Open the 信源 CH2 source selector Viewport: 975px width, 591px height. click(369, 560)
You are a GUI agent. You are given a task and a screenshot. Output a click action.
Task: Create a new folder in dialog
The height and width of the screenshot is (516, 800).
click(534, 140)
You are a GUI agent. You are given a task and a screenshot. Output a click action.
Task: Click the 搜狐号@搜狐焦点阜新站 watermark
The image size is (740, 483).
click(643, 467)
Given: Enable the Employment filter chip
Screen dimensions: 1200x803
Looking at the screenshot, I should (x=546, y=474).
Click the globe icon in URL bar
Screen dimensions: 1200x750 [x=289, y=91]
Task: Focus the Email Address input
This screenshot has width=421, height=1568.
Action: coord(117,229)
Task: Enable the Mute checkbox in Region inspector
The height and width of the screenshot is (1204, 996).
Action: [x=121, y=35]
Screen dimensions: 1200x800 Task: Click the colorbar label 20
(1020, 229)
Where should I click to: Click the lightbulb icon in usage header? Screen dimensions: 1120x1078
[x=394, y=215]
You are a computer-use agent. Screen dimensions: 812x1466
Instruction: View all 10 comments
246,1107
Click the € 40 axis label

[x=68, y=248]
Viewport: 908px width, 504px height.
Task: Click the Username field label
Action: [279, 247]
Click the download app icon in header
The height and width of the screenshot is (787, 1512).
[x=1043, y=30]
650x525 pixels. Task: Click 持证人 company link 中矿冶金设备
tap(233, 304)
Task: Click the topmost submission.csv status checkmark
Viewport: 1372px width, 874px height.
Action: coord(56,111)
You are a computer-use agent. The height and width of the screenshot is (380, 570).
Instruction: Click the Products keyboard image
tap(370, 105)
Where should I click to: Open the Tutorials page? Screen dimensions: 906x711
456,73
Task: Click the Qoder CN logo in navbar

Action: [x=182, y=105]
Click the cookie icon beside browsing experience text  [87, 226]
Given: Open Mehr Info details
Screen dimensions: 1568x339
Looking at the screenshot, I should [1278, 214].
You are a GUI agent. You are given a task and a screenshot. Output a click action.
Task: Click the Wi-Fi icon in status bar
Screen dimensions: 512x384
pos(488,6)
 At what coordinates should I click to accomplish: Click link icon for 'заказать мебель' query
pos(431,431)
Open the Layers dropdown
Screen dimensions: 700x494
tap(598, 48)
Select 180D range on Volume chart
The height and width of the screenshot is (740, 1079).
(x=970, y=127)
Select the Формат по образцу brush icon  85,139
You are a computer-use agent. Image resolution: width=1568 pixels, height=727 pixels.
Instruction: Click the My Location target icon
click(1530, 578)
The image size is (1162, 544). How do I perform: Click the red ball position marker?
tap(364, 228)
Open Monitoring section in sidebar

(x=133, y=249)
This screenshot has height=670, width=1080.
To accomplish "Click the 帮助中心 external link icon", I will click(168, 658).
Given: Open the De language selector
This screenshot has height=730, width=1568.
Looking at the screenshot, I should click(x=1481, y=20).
· · · · · · ·
- WHAT TO PRODUCE -
Your response must consist of the entries, reproduced exactly.

- WRITTEN ANSWER -
Open the 信源 CH2 source selector Viewport: 975px width, 591px height. click(369, 560)
You are a GUI agent. You are given a task and a screenshot. Output a click action.
Task: Create a new folder in dialog
The height and width of the screenshot is (516, 800).
click(534, 140)
You are a GUI agent. You are given a task and a screenshot. Output a click action.
Task: Click the 搜狐号@搜狐焦点阜新站 watermark
The image size is (740, 483).
click(643, 467)
Given: Enable the Employment filter chip
Screen dimensions: 1200x803
Looking at the screenshot, I should (x=546, y=474).
Click the globe icon in URL bar
Screen dimensions: 1200x750 [x=289, y=91]
Task: Focus the Email Address input
This screenshot has width=421, height=1568.
Action: coord(117,229)
Task: Enable the Mute checkbox in Region inspector
The height and width of the screenshot is (1204, 996).
Action: [x=121, y=35]
Screen dimensions: 1200x800 Task: Click the colorbar label 20
(1020, 229)
Where should I click to: Click the lightbulb icon in usage header? Screen dimensions: 1120x1078
[x=394, y=215]
You are a computer-use agent. Screen dimensions: 812x1466
Instruction: View all 10 comments
246,1107
Click the € 40 axis label

[x=68, y=248]
Viewport: 908px width, 504px height.
Task: Click the Username field label
Action: [279, 247]
Click the download app icon in header
The height and width of the screenshot is (787, 1512).
[x=1043, y=30]
650x525 pixels. Task: Click 持证人 company link 中矿冶金设备
tap(233, 304)
Task: Click the topmost submission.csv status checkmark
Viewport: 1372px width, 874px height.
Action: coord(56,111)
You are a computer-use agent. The height and width of the screenshot is (380, 570).
Instruction: Click the Products keyboard image
tap(370, 105)
Where should I click to: Open the Tutorials page? Screen dimensions: 906x711
456,73
Task: Click the Qoder CN logo in navbar

Action: [x=182, y=105]
Click the cookie icon beside browsing experience text  [87, 226]
Given: Open Mehr Info details
Screen dimensions: 1568x339
Looking at the screenshot, I should [1278, 214].
You are a GUI agent. You are given a task and a screenshot. Output a click action.
Task: Click the Wi-Fi icon in status bar
Screen dimensions: 512x384
pos(488,6)
 At what coordinates should I click to accomplish: Click link icon for 'заказать мебель' query
pos(431,431)
Open the Layers dropdown
Screen dimensions: 700x494
tap(598, 48)
Select 180D range on Volume chart
The height and width of the screenshot is (740, 1079).
(x=970, y=127)
Select the Формат по образцу brush icon  85,139
You are a computer-use agent. Image resolution: width=1568 pixels, height=727 pixels.
Instruction: Click the My Location target icon
click(1530, 578)
The image size is (1162, 544). How do I perform: Click the red ball position marker?
tap(364, 228)
Open Monitoring section in sidebar

(x=133, y=249)
This screenshot has height=670, width=1080.
To accomplish "Click the 帮助中心 external link icon", I will click(168, 658).
Given: Open the De language selector
This screenshot has height=730, width=1568.
Looking at the screenshot, I should click(x=1481, y=20).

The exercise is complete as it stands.